What the exercise asks >> Once you find the line with "Task: Open the 智能设备常用视频格式 tab" in the data that follows, repeat it and every line after it exactly, through the line with "This screenshot has width=1470, height=734.".

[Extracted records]
++++++++++++++++++++

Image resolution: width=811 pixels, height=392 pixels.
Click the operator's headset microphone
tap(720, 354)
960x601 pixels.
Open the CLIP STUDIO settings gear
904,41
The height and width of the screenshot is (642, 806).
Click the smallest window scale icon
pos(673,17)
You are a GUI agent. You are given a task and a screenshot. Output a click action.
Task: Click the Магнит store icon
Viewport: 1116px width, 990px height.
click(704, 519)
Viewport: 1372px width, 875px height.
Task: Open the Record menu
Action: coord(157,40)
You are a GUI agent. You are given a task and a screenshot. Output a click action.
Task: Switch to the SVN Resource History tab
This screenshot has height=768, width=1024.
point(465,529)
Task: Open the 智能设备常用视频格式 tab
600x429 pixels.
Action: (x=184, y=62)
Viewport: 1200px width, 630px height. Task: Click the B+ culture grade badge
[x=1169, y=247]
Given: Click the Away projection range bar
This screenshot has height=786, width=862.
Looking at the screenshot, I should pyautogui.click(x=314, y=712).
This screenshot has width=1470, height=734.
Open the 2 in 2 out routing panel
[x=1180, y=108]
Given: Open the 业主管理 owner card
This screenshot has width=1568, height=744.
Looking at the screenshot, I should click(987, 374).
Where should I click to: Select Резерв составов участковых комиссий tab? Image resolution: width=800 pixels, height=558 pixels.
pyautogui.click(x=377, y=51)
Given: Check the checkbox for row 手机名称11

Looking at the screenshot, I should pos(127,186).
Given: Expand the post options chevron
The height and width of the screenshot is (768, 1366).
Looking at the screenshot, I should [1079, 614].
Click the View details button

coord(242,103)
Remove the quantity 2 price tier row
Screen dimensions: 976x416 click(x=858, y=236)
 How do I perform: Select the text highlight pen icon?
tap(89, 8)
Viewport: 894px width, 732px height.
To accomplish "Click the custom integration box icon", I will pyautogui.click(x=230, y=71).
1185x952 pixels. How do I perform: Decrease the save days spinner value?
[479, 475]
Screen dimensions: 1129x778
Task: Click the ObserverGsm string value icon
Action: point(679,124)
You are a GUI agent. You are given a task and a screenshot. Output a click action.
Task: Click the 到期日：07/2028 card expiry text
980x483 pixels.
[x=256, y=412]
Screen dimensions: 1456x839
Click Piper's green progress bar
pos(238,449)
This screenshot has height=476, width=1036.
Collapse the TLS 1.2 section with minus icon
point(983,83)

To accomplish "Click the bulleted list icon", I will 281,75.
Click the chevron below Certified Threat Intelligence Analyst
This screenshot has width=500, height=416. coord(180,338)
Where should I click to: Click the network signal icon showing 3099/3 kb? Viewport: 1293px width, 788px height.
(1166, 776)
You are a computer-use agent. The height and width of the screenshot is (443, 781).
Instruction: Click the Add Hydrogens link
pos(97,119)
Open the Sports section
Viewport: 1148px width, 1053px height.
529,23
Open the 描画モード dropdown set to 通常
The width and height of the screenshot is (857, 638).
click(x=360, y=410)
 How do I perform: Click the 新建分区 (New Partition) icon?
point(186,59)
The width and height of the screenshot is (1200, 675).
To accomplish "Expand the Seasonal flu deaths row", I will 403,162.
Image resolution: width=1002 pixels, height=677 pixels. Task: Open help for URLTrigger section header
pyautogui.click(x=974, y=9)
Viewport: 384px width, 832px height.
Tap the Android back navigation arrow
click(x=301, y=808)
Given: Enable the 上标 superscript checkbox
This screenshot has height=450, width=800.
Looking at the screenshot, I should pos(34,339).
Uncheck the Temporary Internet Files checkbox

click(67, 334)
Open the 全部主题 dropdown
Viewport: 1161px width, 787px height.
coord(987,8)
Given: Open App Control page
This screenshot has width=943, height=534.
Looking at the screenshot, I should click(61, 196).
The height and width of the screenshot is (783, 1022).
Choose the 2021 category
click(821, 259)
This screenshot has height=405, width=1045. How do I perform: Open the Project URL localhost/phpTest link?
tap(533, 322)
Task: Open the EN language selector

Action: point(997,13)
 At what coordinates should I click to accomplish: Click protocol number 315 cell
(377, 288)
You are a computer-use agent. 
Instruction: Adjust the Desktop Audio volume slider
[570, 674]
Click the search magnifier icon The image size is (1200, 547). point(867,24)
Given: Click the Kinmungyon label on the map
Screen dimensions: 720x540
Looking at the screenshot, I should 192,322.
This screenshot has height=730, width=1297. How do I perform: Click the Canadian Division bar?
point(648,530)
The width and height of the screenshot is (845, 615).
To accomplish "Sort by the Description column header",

++++++++++++++++++++

Task solution >>
Task: Open the 智能设备常用视频格式 tab
600x429 pixels.
Action: (x=184, y=62)
Viewport: 1200px width, 630px height. Task: Click the B+ culture grade badge
[x=1169, y=247]
Given: Click the Away projection range bar
This screenshot has height=786, width=862.
Looking at the screenshot, I should pyautogui.click(x=314, y=712).
This screenshot has width=1470, height=734.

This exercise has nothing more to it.